K-118. Systematic Analysis of Genetic Interaction of Escherichia coli

R. Takeuchi1, F. Yanagihara1, N. Yamamoto1, K. A. Datsenko2, K. Nakahigashi3, A. Typas4, N. J. Krogan4, A. Emilli5, J. Greenblatt5, C. A. Gross4, B. L. Wanner2, H. Mori1;
1Nara Inst. of Sci. and Technology, Nara, JAPAN, 2Purdue Univ., West Lafayette, IN, 3Inst. of Advanced Biosciences, Keio Univ., Tsuruoka, JAPAN, 4Univ. of California, San Francisco, CA, 5Univ. of Toronto, Toronto, ON, CANADA.

Robustness is an important fundamental property of biological systems. Common mechanisms that give rise to robustness depend on alternative or bypass pathways of metabolism and other redundant biological processes. Also, elucidation of epistatic relationships among genes can give insight into the understanding of physiological networks. Synthetic lethality or sickness by double gene knockout mutations is one of the most powerful methods for analyzing robustness. To make this possible in Eshcrichia coli, which is one of the best organisms to understand cellular systems comprehensively based on the vast amount of accumulation of biological knowledge, we setup an easy and reliable system for construction double knockout strains by conjugation and for analysis of their growth effects.
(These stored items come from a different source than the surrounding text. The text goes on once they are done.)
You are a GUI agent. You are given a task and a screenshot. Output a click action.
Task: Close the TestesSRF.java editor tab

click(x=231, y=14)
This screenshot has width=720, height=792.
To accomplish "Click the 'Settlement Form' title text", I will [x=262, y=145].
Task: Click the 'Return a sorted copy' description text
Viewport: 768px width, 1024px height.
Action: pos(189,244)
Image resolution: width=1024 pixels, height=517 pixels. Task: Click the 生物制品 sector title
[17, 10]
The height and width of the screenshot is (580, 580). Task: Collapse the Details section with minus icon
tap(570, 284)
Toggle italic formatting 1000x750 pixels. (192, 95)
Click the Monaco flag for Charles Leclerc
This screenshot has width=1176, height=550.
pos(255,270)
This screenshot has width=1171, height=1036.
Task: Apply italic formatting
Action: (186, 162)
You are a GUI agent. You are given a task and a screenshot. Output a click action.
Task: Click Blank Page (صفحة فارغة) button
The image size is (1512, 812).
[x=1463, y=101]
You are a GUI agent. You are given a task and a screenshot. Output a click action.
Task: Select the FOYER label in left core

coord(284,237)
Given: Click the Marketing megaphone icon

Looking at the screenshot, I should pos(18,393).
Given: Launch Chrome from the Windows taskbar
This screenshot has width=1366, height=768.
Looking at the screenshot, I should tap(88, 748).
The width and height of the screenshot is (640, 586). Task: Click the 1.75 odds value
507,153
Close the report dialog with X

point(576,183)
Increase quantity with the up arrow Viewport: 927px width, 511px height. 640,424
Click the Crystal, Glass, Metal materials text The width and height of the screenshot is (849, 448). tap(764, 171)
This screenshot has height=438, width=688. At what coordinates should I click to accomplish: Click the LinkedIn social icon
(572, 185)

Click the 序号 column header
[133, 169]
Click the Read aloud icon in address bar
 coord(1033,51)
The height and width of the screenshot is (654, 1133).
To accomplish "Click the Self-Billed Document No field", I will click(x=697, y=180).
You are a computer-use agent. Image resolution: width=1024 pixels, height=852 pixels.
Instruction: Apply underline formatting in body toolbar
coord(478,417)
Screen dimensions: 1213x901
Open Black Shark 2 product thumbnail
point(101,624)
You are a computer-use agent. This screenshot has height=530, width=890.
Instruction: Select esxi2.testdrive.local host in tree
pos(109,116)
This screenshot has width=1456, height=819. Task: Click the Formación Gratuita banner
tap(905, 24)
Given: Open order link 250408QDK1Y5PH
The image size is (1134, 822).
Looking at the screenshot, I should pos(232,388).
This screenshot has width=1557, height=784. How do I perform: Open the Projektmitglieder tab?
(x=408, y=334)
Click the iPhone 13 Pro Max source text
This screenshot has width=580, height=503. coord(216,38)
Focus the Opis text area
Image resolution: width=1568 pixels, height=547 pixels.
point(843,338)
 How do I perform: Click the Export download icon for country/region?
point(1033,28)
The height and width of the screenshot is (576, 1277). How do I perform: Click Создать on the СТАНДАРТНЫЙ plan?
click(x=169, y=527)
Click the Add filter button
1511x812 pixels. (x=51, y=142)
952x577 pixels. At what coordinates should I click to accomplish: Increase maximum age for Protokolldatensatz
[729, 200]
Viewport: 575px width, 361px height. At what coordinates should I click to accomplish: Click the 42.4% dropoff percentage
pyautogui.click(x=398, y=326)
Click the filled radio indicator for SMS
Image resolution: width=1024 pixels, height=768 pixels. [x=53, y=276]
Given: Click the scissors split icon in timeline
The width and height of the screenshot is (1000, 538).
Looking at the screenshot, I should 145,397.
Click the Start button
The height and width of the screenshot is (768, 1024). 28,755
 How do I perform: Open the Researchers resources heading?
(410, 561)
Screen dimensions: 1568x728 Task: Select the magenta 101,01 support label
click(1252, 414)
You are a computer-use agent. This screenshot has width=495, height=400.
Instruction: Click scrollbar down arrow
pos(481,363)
We previously established the comprehensive single gene knockout library, called Keio collection (Baba et al, 2006) To combine the second deletion mutation with a single gene deletion of Keio collection, we initiated construction of a second single gene deletion library carrying a different (chloramphenicol) resistance cassette with additional features, including (1) turbo GFP fusion with the initiation codon of the target gene, (2) a modified FLP recombination site (FRT1) site, does not recombine with FRT, and (3) a 20-nt molecular bar code downstream of the targeted gene. We are also developing tools for efficient conjugation for combining different single deletions to make double knockout mutants. To do this, a fragment carrying tra genes and oriT of wild-type F plasmid, which are essential for conjugation and transfer, were combined with oriRg replicon. This plasmid can replicate in cells supplying pir gene product. The chromosomal fragment of the target site of integration of modified F, is cloned by homologous recombination. The resultant pseudo F plasmid is transferred by conjugation to the newly established single gene deletion mutant and selected Hfr strain integrated F plasmid by antibiotic resistance selection. In these ways, we are now developing the high-throughput system of conjugation. We will report the present situation and show preliminary results of analysis of genetic interaction.